Exercise instructions ->
Please find each line in the data below that contains the word "Click", and copy those lines out.

Exercise material ->
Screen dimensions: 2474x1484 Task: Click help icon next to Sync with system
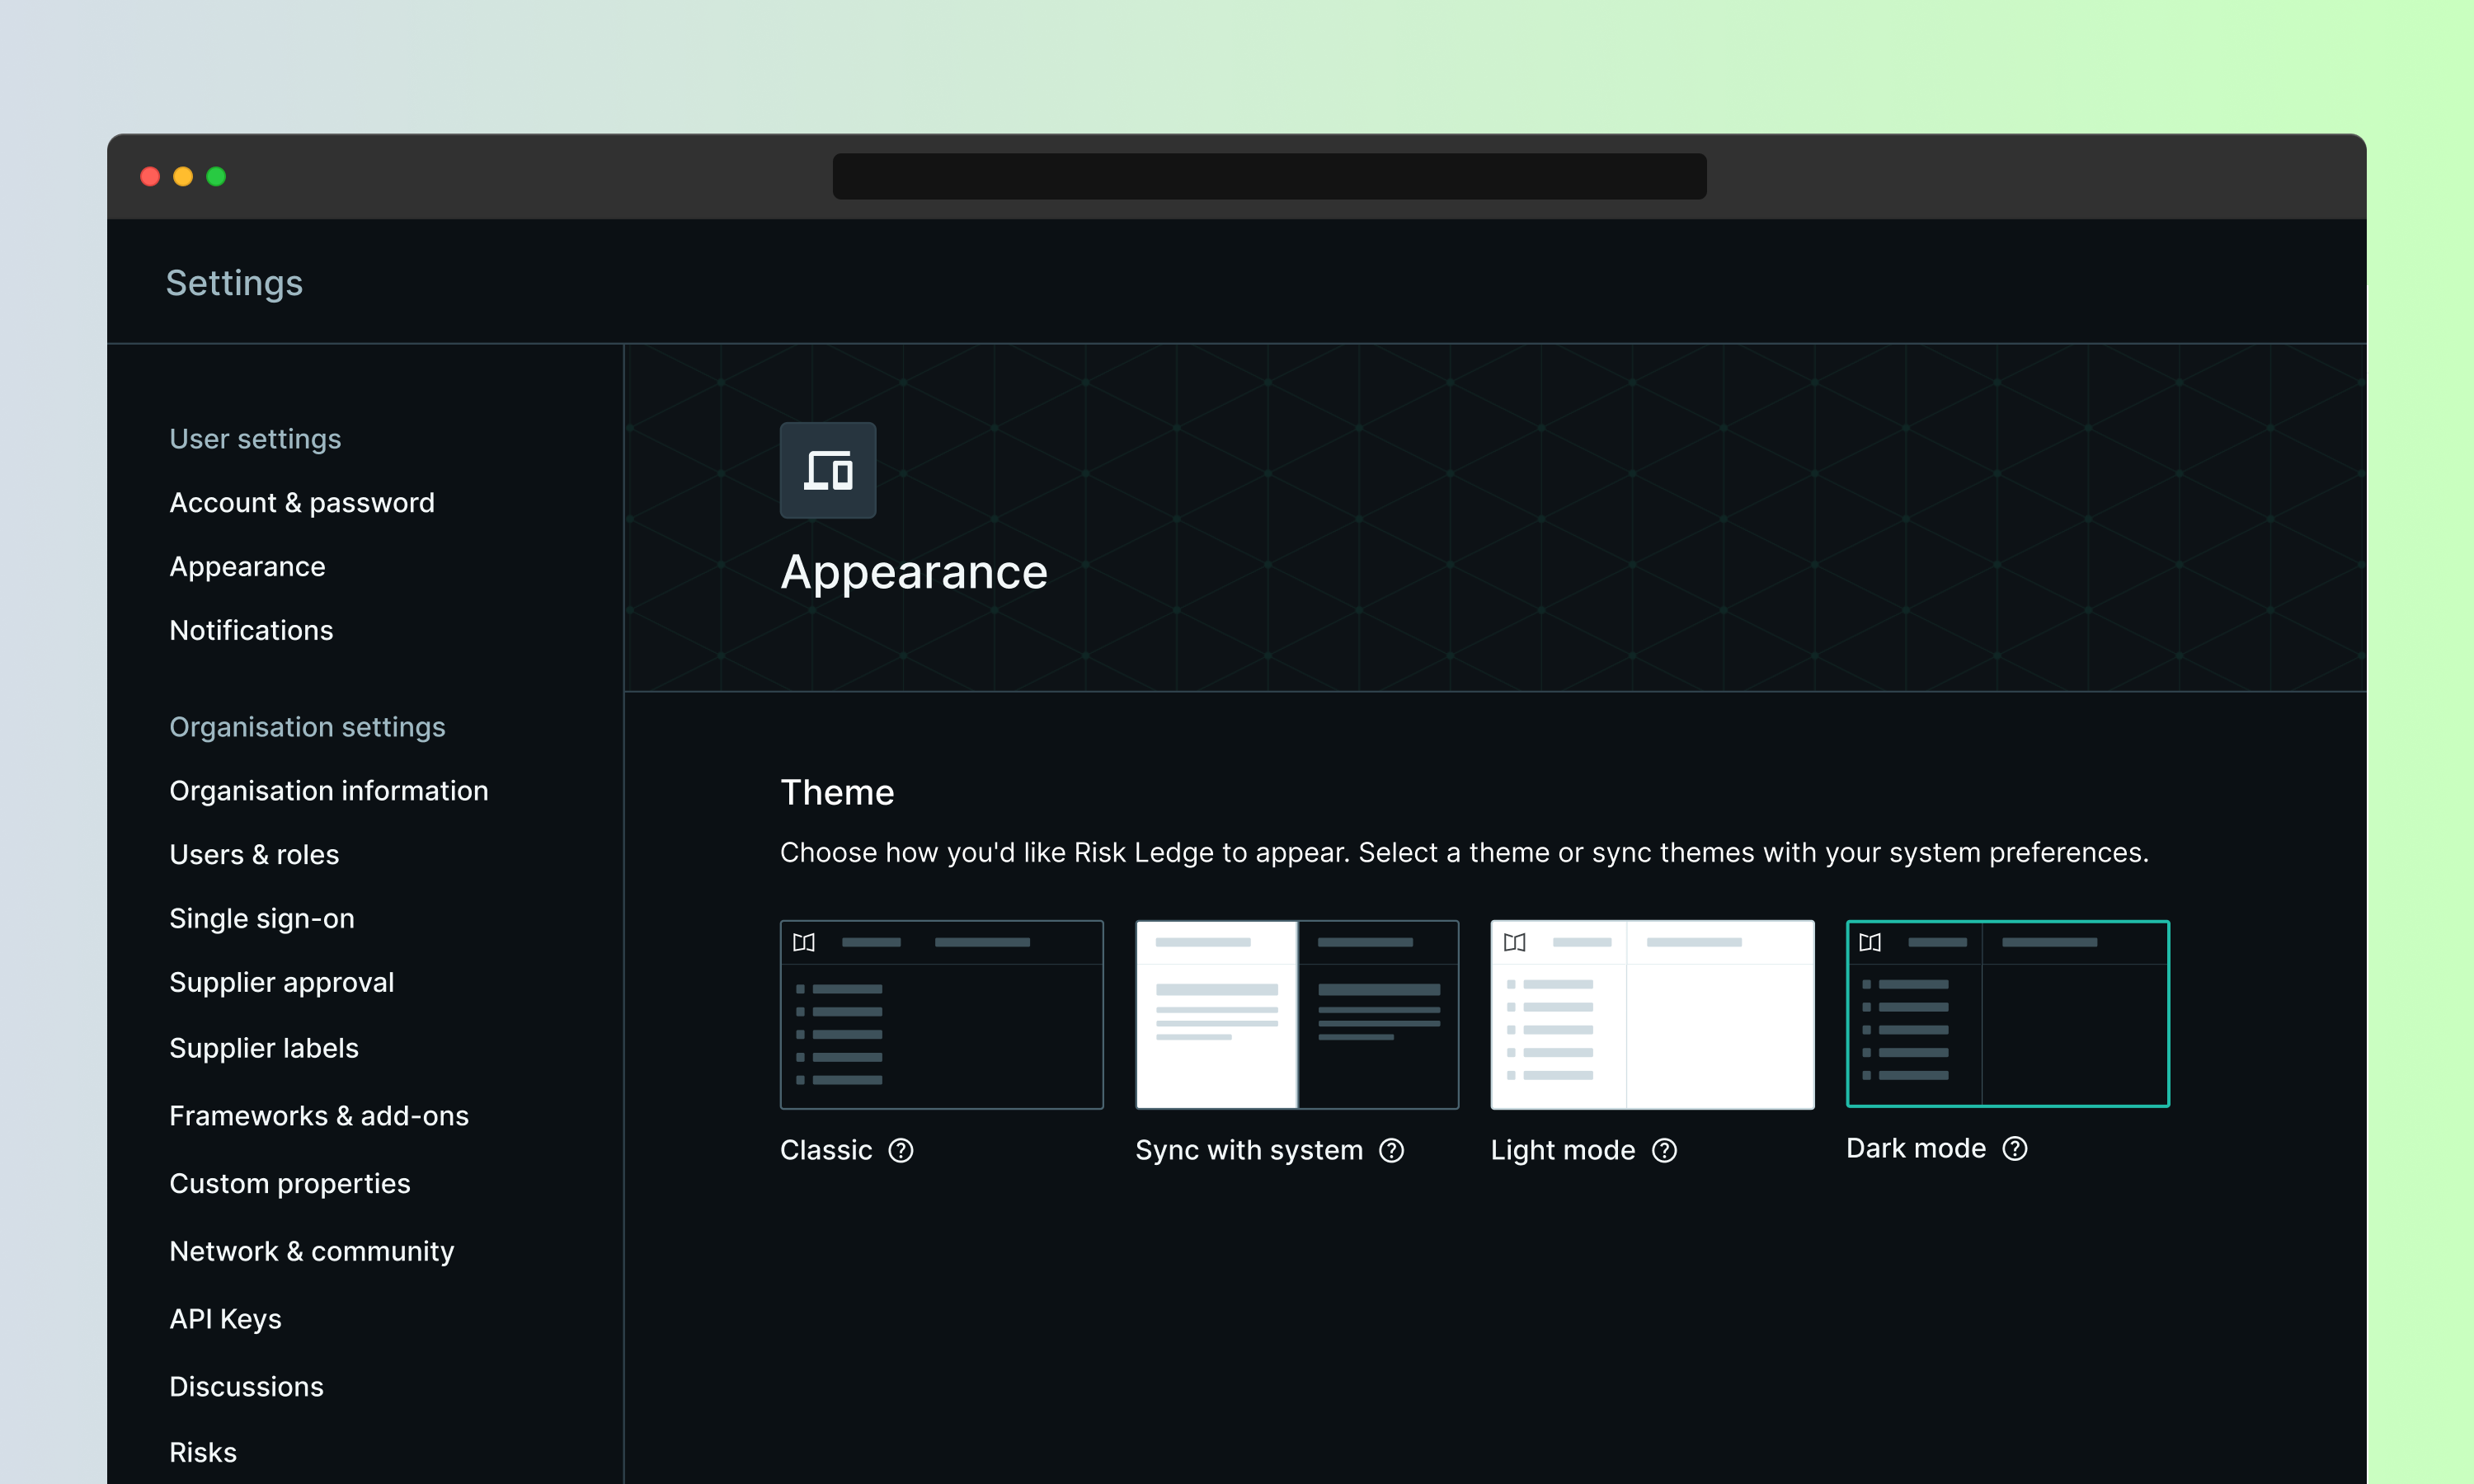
--
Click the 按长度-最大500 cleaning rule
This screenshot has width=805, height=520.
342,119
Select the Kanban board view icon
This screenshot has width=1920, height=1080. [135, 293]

Output for this task ->
Screen dimensions: 2474x1484 Task: Click help icon next to Sync with system
Click the 按长度-最大500 cleaning rule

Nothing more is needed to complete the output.